Lo cogí a la salida de uno de los locales que frecuentaba, le metí tal ostia que no le dio tiempo a reaccionar, seguidamente lo introduje en la furgoneta y me lo lleve de allí rápidamente antes que nadie nos viera. Tenía preparado un piso a las afueras de la ciudad insonorizado para lo que iba a ocurrir a continuación.
Lo senté, ate y amordace, le metí otro bofetón, sus ojos se abrieron de par en par con un horror inaudito, no se esperaba la violencia con la que era atacado, el que estaba acostumbrado a infligirla y no a recibirla.
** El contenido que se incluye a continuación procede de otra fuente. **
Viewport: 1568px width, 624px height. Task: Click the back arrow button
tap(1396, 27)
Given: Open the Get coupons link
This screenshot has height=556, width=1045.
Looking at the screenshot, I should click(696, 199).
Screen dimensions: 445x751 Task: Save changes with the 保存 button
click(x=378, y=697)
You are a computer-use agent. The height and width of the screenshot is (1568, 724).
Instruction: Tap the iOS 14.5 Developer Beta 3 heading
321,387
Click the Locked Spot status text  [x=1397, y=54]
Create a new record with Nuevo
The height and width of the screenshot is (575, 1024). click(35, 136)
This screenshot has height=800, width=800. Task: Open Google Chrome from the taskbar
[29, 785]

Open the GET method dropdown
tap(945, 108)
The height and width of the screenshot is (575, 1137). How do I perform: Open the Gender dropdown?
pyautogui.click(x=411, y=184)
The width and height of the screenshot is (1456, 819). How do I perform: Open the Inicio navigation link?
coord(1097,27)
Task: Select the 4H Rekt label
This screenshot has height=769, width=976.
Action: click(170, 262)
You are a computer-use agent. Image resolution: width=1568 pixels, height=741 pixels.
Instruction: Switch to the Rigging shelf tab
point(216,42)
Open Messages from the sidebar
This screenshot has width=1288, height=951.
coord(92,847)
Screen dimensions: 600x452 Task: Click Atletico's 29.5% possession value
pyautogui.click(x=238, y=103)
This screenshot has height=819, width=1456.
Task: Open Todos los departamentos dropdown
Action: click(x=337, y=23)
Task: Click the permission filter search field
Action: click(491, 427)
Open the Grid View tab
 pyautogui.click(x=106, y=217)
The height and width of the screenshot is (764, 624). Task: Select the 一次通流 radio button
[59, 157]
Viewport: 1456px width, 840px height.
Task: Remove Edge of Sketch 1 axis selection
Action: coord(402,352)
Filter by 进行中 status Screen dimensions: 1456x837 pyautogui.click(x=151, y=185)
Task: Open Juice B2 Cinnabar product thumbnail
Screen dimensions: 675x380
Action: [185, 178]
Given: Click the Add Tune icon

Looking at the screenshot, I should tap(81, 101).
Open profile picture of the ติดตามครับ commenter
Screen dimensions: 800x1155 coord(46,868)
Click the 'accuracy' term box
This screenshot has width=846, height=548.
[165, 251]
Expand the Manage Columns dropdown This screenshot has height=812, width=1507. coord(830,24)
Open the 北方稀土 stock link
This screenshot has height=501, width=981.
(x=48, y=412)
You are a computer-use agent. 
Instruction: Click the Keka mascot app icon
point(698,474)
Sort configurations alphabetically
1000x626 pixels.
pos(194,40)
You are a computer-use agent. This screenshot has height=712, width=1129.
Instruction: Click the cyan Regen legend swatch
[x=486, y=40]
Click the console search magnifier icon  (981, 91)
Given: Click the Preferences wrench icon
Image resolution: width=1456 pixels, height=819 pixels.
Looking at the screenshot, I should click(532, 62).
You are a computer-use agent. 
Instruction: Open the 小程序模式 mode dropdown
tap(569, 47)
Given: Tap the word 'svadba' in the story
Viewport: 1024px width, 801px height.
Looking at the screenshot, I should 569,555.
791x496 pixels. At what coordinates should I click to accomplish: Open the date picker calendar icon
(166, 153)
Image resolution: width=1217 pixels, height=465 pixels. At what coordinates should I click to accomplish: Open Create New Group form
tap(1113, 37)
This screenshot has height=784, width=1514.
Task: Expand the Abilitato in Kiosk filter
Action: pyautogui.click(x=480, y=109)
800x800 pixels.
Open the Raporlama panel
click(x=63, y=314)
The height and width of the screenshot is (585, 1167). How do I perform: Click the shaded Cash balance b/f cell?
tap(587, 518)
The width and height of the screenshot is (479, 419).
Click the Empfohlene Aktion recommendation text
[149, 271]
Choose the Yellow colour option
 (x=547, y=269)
Con voz pausada le explique lo que le ocurriría sino colaboraba conmigo, le señale herramientas que tenía en una mesa auxiliar y lo que pensaba hacer si sus repuestas no me eran satisfactorias, igualmente le señale que podía chillar y pedir socorro cuanto quisiera que no le oiría nadie, ni nadie acudiría en su defensa. Me pregunto que porque le hacía esto si no me había causado ningún daño, ¿ninguno? le respondí y le hice recordar los sucesos que ocurrieron hacia ya dos años en cierta calle de Madrid y de cómo nos habían dejado tirados a mi pareja y a mí. No soporta ni a la primera fase de la tortura, me conto donde podía encontrar a todos los miembros de la paliza, lugares que frecuentaban y direcciones de donde Vivian. ¿Ahora me soltaras?, pregunto el ingenuo. Le explique que lo que veía encima de la mesa y que llevaba un rato con un contador en marcha no era otra cosa que una bomba con temporizador y que lo sentía mucho pero que no iba a tener piedad de una mierda como él. A continuación lo volví a amordazar me di la vuelta y me fui, se quedo pataleando, llorando y con los ojos extraviados mirando a la mesa. Salí de la casa y llame a la policía explicándoles y dándoles la dirección de donde podrían encontrar a un criminal.
Esta fue la primera fase de mi plan…..La siguiente cargarme a todo el grupo.